Ainda segundo Lilian Stein, é preciso ter cuidado com a produção de falsas memórias, fruto de um processo de esquecimento natural do ser humano. “A memória não é uma máquina fotográfica. Há uma degradação natural dessa lembrança, mesmo para o rosto de um criminoso. Dias ou semanas após o acontecido já são suficientes para diminuir a nitidez e a precisão do registro de memória, além de outras interferências como conversar com pessoas e ver fotos”, alertou.
Ao comentar sobre aspectos da Psicologia do Testemunho, Stein destacou outros fatores que dificultam o reconhecimento: o suspeito se tratar de uma pessoa desconhecida e quando este pertence a outro grupo étnico. A psicóloga explicou que o cérebro humano tem dificuldade de fazer o reconhecimento em casos assim. “É difícil reconhecer uma pessoa que se viu uma vez só. Mais difícil ainda é quando se trata de uma pessoa de outro grupo étnico”, acrescentou.
Como soluções para haver um reconhecimento fotográfico mais justo, Lilian Stein recomendou que haja uma ação conjunta entre as forças de segurança, Poder Judiciário e o Ministério Público Estadual; investimentos na capacitação dos policiais que coordenam o procedimento; o reconhecimento, fotográfico ou presencial, seja feito apenas uma vez, para evitar a contaminação da memória da vítima; além do cumprimento das diretrizes recomendadas pela Resolução 484/2022 do CNJ.

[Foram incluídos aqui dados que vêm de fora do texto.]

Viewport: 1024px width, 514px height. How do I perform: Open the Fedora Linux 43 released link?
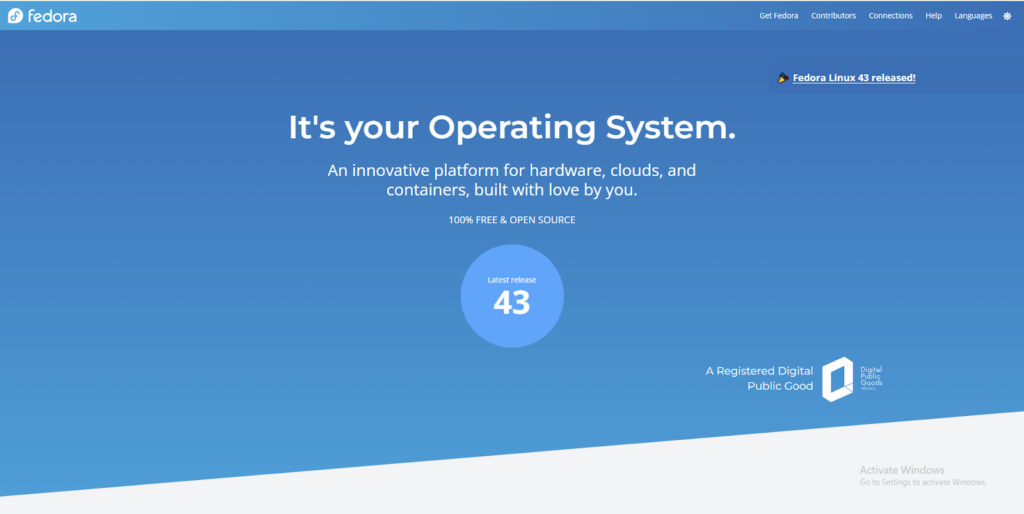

Reconhecimento para deficientes
O deputado Julio Rocha (Agir) perguntou à pesquisadora como é feito o reconhecimento de suspeitos quando as vítimas são deficientes auditivas, de fala ou visuais. Lilian Stein explicou que, nos dois primeiros casos, é necessário que o profissional responsável utilize a Língua Brasileira de Sinais (Libras). Já em relação aos deficientes visuais, a especialista pontuou que está em desenvolvimento um sistema de reconhecimento olfativo, no qual a vítima poderia reconhecer o local onde aconteceu o crime ou o autor através do odor.
Visita à delegacia
O colegiado fará uma visita à 54ª DP (Belford Roxo) para analisar como é feito o reconhecimento fotográfico na distrital. Segundo a presidente da CPI, deputada Renata Souza (PSol), houve casos de prisões de inocentes provocadas por equívoco no procedimento. “Ocorreram alguns casos nessa delegacia, um deles é do Paulo Alberto da Silva, porteiro que responde a 62 processos criminais por erro no reconhecimento fotográfico. É importante a gente ter uma perspectiva de como esse procedimento se dá dentro da própria delegacia”, afirmou.
Também estiveram presentes o vice-presidente do colegiado, deputado Munir Neto (PSD); o relator da CPI, deputado Márcio Gualberto (PL); as deputadas Dani Balbi (PC do B) e Verônica Lima (PT); e o diretor de ensino da Academia Estadual de Polícia Sylvio Terra (Acadepol), delegado Carlos Eduardo Rangel.